Mr Al Faqi is suspected under Article 8 (2) (e) (iv) ‘of committing war crimes in Timbuktu between 30th June and 10th July 2012, through ‘intentionally directing attacks against buildings dedicated to religion and or historical monuments’. Specifically, the charges relate to the destruction of nine mausoleums and the Sidi Yahia mosque in Timbuktu and form part of the Court’s three-year interest in Mali, originating from Mali’s self-referral in 2012. To this day, UNESCO is working with other international actors and local groups to rebuild the mausoleums.
This case, although a first for the ICC, builds upon a body of law developed by the ICTY. This includes the Pavle Strugar case, where Strugar was found guilty on the basis of superior criminal responsibility for the ‘destruction of institutions dedicated to, inter alia, religion, and the arts and sciences’. International Criminal Law’s approach to cultural heritage has several drawbacks, but chiefly it suffers from a fragmentation and hierarchical approach between instances of international armed conflict, non-international armed conflict and internal disturbances. The decision therefore of the ICC to prosecute ‘cultural crimes’ could help to consolidate the principles of cultural heritage law and bring greater consistency to the protections afforded between the different forms of conflict.
It also promises to resolve a second issue, namely that the enforcement of cultural heritage protection and subsequent prosecution is too often lacking.
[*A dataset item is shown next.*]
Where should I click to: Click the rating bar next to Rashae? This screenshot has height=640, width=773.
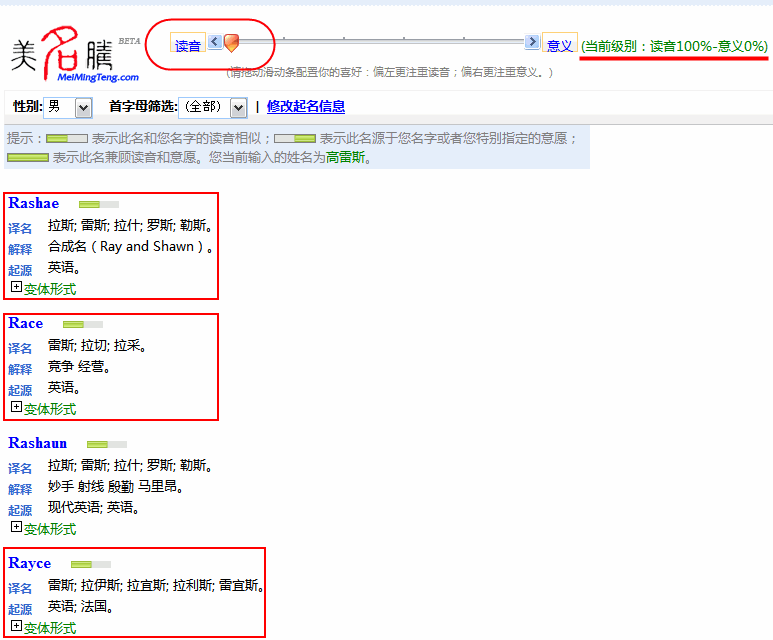98,204
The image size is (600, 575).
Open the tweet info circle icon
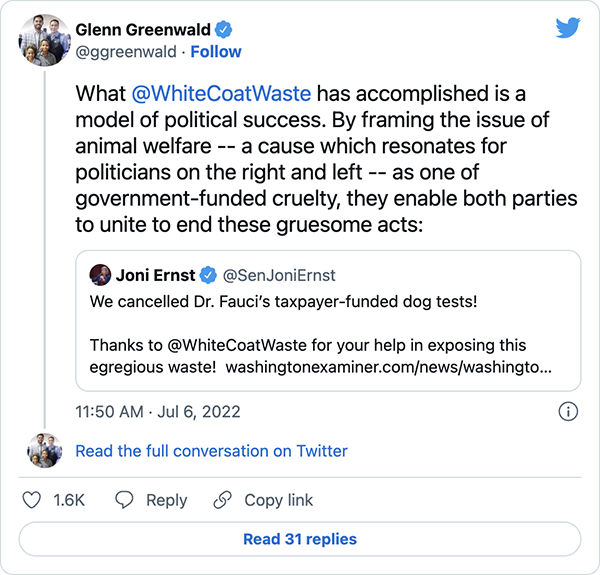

With the destruction that ISIS continues to cause in Palmyra, it offers a promising hint that if the jurisdictional issues that currently prevent prosecuting senior ISIS leaders can be overcome, the prosecution of cultural damage will be on the agenda.
Important questions remain however about the Court’s interpretation of the regrettably narrow Article 8 provision within the Rome Statute, which reflects the traditional and outdated interpretation of culture as constituting solely of tangible objects. This approach finds its roots in the 1954 Convention for the Protection of Cultural Property in the Event of Armed Conflict, which refers in Article 1 (a) to ‘movable or immovable property of great importance to the cultural heritage of every people’. This conception of culture based on the tangible nature of buildings, libraries, churches and historical sites is furthered in the 1972 UNESCO Convention Concerning the Protection of the World Cultural and Natural Heritage that refers in Article 1 to monuments and architectural works of outstanding universal value. Reflecting a definition of cultural heritage heavily influenced by Western thought, steeped in the value of archeological, literary and scientific importance.
Even with the entry into force of the Convention for the Safeguarding of the Intangible Cultural Heritage, the charges reflect both a promising intention to bring the perpetrators of cultural destruction to justice, but equally illustrate the constructed nature of culture, which overlooks the intangible aspect of cultural heritage that cannot be rebuilt with simple bricks and mortar. This case will be interesting for a variety of reasons, but we can hope that it offers an opportunity to build on the Prosecutor’s acknowledgment that the charges reflect the ‘callous assault on the dignity and identity of entire populations and their religious and historic roots.’
We should consider this an important breakthrough in strengthening both the enforcement of cultural heritage law and the ICC itself. In dealing with a definition that is slowly emerging from decades of Western bias, this case offers the victims of cultural heritage destruction the chance to be heard and to push for greater recognition of the impact is has upon them as people(s). The ICC therefore has a golden opportunity to improve its reputation in Africa by listening to victims and demonstrating that international law is responsive to the voices and concerns of third-world approaches and can evolve to take account of these. The domestic co-operation between Mali, Niger and the Court to bring Mr Al Faqi to The Hague also offers great hope that the Court can work effectively with African State Parties, despite the recent problems it faced in South Africa.
This news is an exciting development in efforts to enhance protection of cultural heritage and bring the perpetrators of cultural attacks to justice. At the same time however, it throws up many more questions about the broader definition of ‘culture’, victim participation in cultural matters, and whether this could give the Court a unique opportunity to tackle an issue of growing importance in international law.